Records contained in a dataset:
____
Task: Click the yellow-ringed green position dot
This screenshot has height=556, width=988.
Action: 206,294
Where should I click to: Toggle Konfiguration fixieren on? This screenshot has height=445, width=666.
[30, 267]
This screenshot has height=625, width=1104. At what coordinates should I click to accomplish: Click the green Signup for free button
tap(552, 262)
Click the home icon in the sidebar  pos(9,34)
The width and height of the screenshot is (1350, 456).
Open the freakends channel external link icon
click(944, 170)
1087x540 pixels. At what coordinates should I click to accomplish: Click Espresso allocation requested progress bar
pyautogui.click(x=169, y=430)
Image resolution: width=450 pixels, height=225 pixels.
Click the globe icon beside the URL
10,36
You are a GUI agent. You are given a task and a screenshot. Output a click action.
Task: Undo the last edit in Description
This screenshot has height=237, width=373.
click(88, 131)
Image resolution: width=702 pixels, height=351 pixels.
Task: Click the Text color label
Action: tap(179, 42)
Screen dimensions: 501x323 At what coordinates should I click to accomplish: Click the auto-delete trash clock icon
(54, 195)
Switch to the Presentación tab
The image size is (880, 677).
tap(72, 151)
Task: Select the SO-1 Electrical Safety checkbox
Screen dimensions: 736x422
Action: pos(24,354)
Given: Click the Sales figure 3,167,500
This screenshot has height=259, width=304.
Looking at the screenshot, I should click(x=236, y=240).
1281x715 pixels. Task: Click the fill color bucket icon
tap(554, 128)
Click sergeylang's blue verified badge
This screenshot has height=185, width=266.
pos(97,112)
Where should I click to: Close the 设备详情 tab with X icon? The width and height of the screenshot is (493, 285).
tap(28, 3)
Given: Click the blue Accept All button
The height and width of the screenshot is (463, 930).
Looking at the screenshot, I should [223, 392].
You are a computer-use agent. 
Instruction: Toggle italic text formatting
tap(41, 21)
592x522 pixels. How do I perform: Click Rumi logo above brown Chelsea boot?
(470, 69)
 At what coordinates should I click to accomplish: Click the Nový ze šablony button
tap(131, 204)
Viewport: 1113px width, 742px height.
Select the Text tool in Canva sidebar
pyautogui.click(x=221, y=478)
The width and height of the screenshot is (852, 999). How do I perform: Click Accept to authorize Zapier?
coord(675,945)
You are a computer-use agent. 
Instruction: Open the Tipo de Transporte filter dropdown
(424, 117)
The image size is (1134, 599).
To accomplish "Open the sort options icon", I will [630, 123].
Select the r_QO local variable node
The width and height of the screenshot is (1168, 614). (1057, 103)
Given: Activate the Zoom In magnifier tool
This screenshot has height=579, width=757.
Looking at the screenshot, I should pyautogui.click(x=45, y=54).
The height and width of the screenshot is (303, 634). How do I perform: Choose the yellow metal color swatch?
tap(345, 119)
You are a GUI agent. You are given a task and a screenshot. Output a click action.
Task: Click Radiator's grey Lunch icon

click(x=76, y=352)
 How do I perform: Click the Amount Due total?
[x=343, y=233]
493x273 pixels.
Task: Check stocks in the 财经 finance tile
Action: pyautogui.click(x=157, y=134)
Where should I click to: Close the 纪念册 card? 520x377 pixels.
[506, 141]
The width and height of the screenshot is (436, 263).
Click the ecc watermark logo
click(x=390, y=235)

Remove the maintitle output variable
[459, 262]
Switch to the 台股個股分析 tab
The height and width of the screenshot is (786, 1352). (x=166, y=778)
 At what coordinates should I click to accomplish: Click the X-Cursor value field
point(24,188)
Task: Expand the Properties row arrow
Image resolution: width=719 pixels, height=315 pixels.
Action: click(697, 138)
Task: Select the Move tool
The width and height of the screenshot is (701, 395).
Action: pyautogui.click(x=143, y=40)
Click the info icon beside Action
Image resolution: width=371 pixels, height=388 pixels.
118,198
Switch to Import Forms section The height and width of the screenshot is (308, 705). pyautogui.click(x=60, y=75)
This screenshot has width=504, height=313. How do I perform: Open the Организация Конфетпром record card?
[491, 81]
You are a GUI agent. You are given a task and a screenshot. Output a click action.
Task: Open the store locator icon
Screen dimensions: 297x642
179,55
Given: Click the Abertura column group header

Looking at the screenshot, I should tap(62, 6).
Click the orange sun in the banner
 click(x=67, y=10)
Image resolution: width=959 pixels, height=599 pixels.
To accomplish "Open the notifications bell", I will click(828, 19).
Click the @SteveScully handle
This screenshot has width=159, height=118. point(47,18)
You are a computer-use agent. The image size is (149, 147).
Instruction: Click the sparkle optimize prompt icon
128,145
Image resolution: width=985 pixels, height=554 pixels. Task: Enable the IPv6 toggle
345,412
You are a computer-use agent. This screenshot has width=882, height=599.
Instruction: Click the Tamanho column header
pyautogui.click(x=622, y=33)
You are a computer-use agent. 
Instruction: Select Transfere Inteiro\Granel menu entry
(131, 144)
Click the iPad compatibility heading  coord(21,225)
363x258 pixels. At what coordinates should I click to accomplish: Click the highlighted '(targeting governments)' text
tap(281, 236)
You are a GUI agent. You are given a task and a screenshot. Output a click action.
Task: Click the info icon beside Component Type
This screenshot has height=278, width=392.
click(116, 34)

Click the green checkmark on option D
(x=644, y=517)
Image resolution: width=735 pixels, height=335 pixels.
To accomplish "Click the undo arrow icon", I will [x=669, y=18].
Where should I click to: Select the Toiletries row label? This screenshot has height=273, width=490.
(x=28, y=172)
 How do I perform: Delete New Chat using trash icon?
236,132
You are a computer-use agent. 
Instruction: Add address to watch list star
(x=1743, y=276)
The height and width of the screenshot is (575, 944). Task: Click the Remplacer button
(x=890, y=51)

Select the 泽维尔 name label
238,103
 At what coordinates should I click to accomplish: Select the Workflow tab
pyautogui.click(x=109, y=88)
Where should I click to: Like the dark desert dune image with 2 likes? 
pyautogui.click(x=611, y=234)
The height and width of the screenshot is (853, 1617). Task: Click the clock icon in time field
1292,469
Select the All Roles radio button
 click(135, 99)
____
** What the exercise asks **
For each line of the data that has the word "info", report that line.

** Solution **
Click the info icon beside Action
Task: Click the info icon beside Component Type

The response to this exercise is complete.